Saved data entries
● ● ●
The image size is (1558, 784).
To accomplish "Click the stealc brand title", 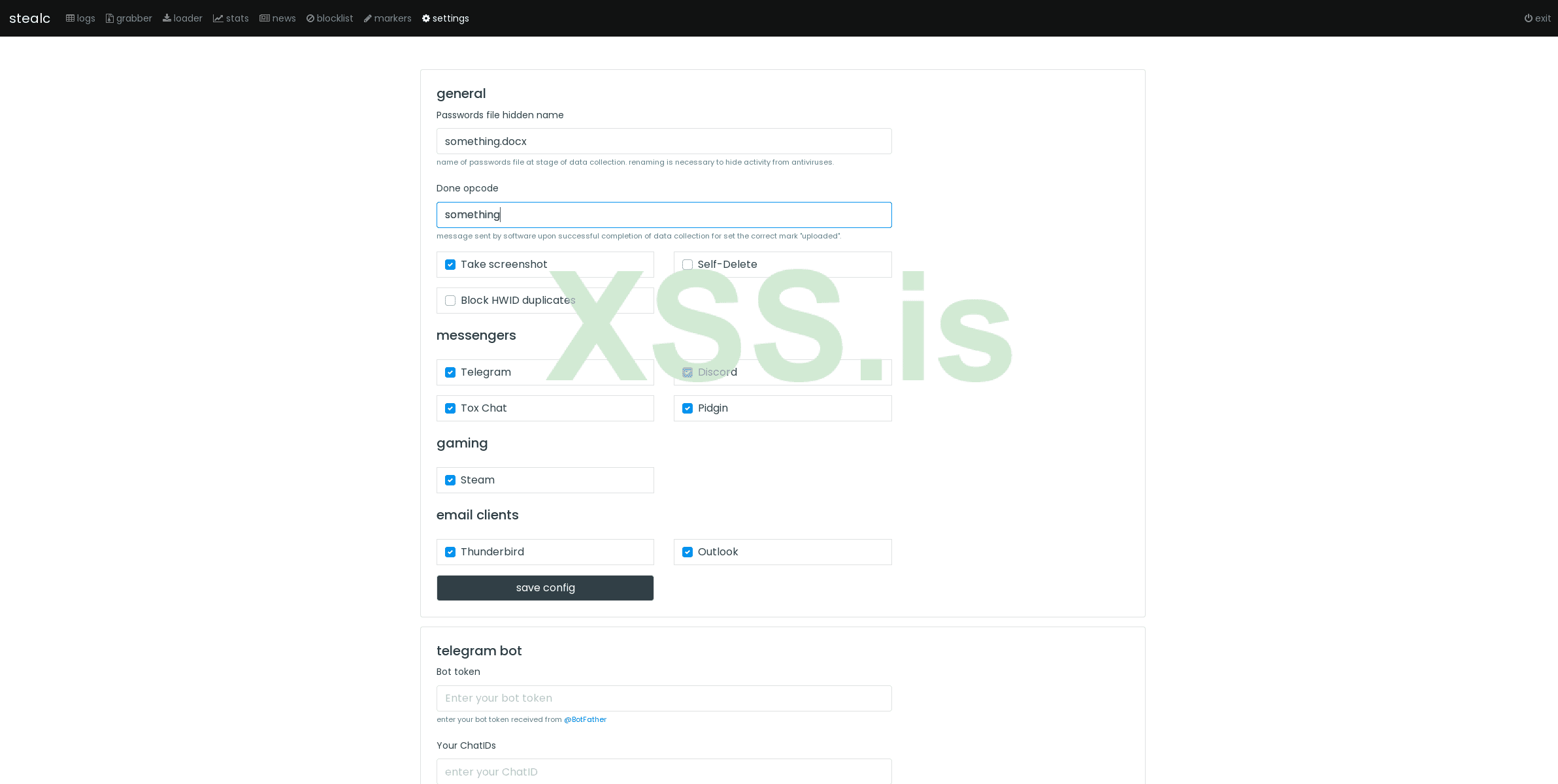I will [x=30, y=18].
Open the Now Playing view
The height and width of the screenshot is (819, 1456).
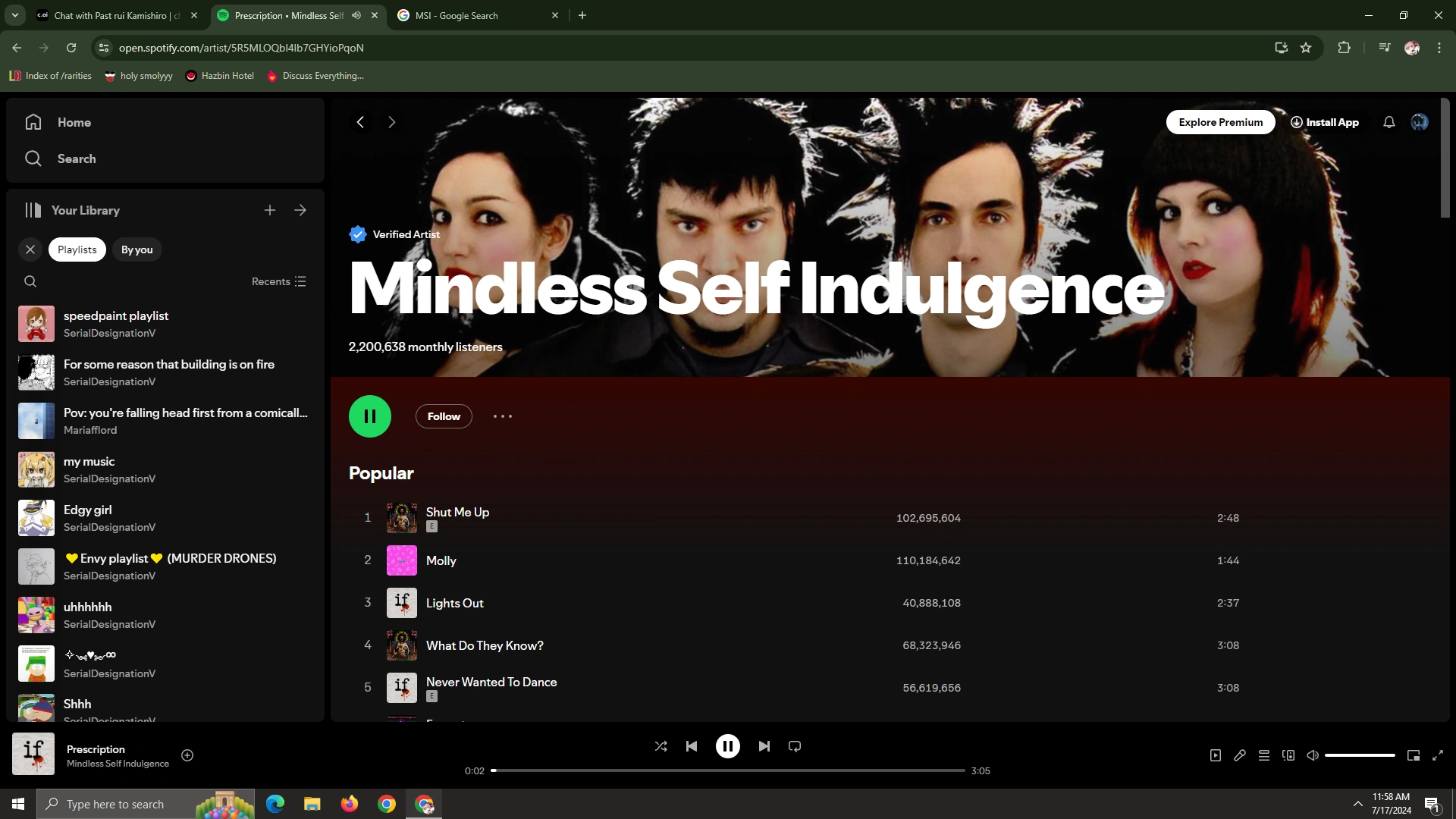click(1216, 755)
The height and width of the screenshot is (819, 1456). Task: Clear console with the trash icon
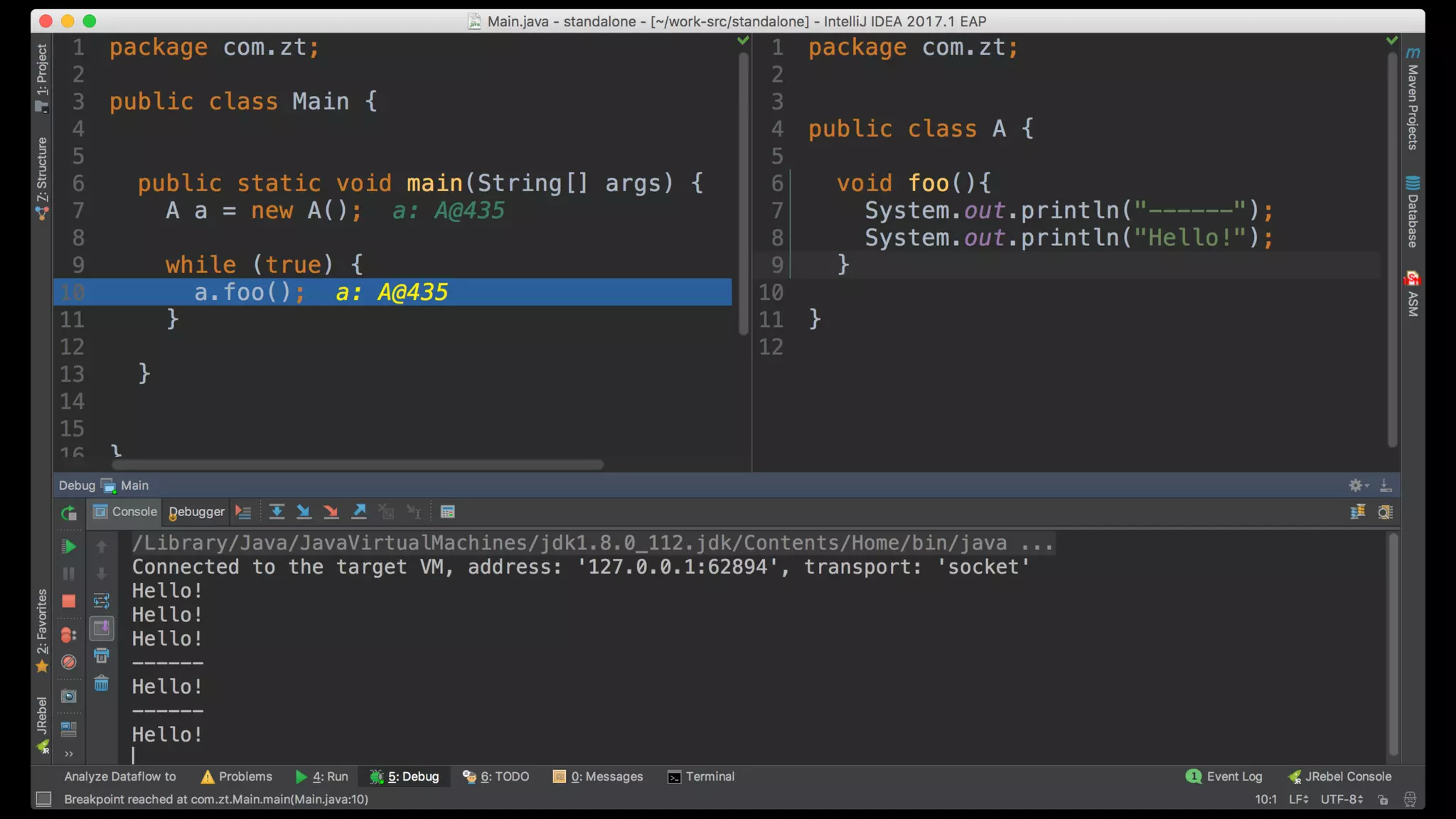[102, 684]
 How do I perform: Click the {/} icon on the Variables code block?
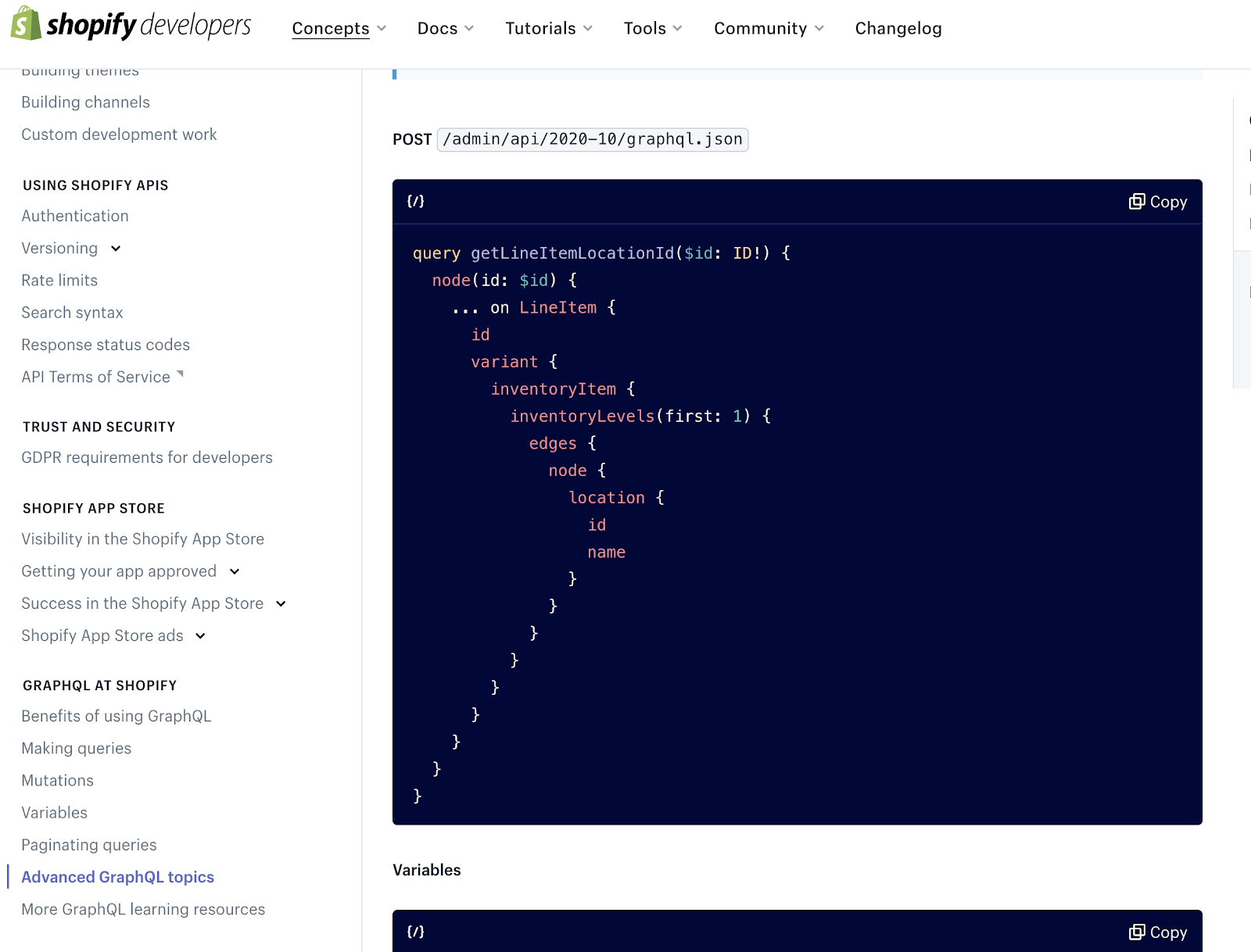click(x=416, y=932)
● ● ●
- What you need to do -
Make an exact copy of only those lines that run from the line with "the trash icon" through the end of the records, excluding pictures.

- Solution -
The height and width of the screenshot is (819, 1456). Task: Clear console with the trash icon
[102, 684]
 How do I perform: Click the {/} icon on the Variables code block?
click(x=416, y=932)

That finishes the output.